Die BGN-Gruppe, die aus der Erkenntnis von Brown-Philpot hervorgegangen ist, beschloss, ein eigenes Rekrutierungsprogramm für afroamerikanische College-Studenten zu starten und eine von Google finanzierte Rekrutierungstour durch Harvard, die University of Pennsylvania und viele historisch schwarze Colleges und Universitäten zu unternehmen. Es ist jetzt ein Dauerprogramm.
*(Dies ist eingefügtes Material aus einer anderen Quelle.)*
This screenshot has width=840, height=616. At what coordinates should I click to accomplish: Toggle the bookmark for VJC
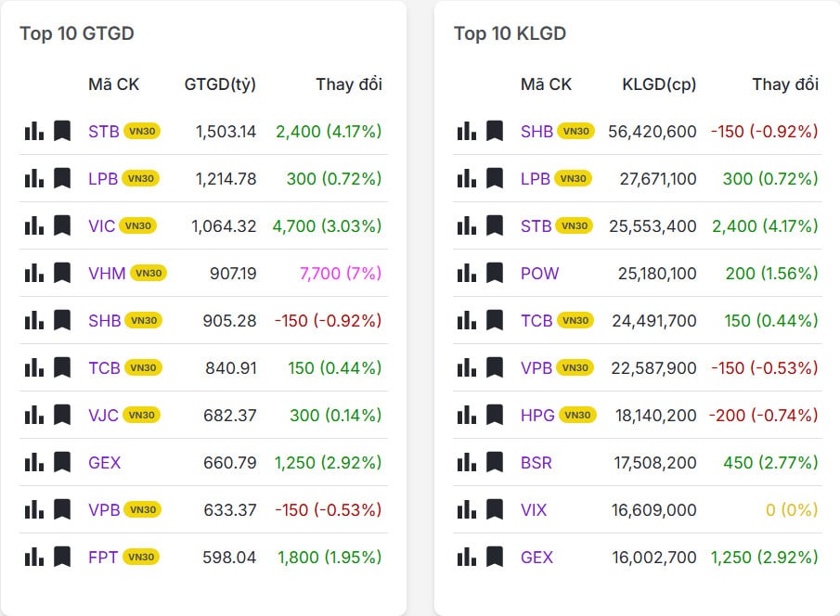pyautogui.click(x=61, y=416)
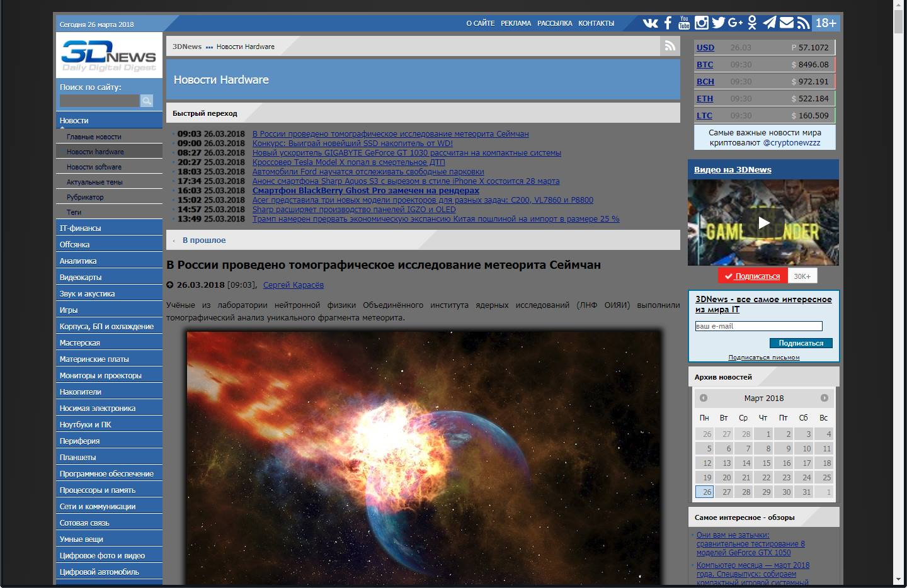Switch to Новости software sidebar section
Screen dimensions: 907x588
point(94,166)
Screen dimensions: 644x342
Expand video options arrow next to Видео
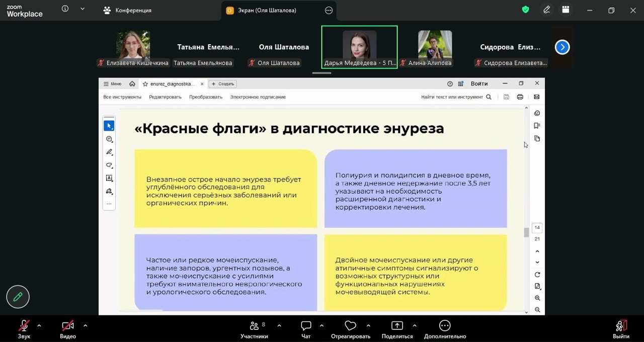[85, 325]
Was wir gemeinsam gemacht haben, hat etwas innerhalb des Unternehmens geschaffen, sagte sie.

Scott Johnston, ein Manager bei Google Docs, hatte 2006 ein Startup von Google gekauft. Im Jahr 2009 war der selbsternannte Karriere-Startup-Typ bereit, aufzuhören, weil er das Leben in einem großen Unternehmen satt hatte. Aber Google-Manager Bradley Horowitz nahm Johnston beiseite und brachte ihn dazu, Google als einen Zusammenschluss von Startups zu sehen.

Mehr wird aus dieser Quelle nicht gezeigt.